L’enjeu consiste à déterminer si la prochaine augmentation doit seulement suivre l’évolution des prix attendue pour la nouvelle période ou intégrer la perte accumulée depuis novembre 2025. « L’Agirc-Arrco en a les moyens », affirme Marylise Léon, en mettant en avant environ 90 milliards d’euros de réserves. Cet argument vise à démontrer qu’une revalorisation supérieure au seul ajustement annuel peut être financée sans déstabiliser le régime. Le patronat pourrait néanmoins privilégier la préservation des marges de sécurité face aux engagements futurs.
Les réserves ne constituent pas une trésorerie librement distribuable. Elles contribuent à absorber les variations économiques, démographiques et financières d’un système fonctionnant par répartition. Leur niveau doit donc être apprécié au regard des pensions à verser, des cotisations attendues, de l’évolution de l’emploi salarié et du nombre futur de bénéficiaires.
Le débat oppose ainsi deux temporalités. Les syndicats insistent sur la réparation immédiate d’une perte de pouvoir d’achat déjà subie. Les employeurs peuvent défendre une trajectoire prudente afin de préserver l’équilibre sur plusieurs années. Le compromis dépendra du taux retenu, mais aussi de la manière dont le rattrapage sera calculé et éventuellement étalé.

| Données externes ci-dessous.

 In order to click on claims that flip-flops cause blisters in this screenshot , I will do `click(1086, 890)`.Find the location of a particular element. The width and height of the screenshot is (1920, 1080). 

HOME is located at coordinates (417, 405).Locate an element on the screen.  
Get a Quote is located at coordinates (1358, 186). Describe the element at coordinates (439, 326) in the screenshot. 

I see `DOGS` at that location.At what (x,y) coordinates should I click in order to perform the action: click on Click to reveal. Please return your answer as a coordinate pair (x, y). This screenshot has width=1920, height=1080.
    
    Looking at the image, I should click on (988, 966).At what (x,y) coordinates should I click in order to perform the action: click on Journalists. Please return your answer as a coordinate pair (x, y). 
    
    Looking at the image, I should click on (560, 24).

Les échanges doivent se poursuivre pendant l’automne avant l’échéance du 1er novembre. Leur issue pèsera sur le climat des prochaines discussions interprofessionnelles entre syndicats et patronat. Un second gel serait politiquement difficile à défendre, tandis qu’un rattrapage intégral obligerait à justifier son financement et sa compatibilité avec la trajectoire du régime.
Le prochain accord devra donc arbitrer entre pouvoir d’achat présent et solidité future. Le résultat fixera le revenu complémentaire versé à des millions de retraités privés. Après douze mois sans hausse, une revalorisation limitée pourrait être perçue comme insuffisante ; une augmentation plus forte devra préserver les règles de pilotage. Le chiffre finalement retenu donnera la mesure du compromis que les partenaires sociaux sont encore capables de construire dans les prochaines semaines de négociation.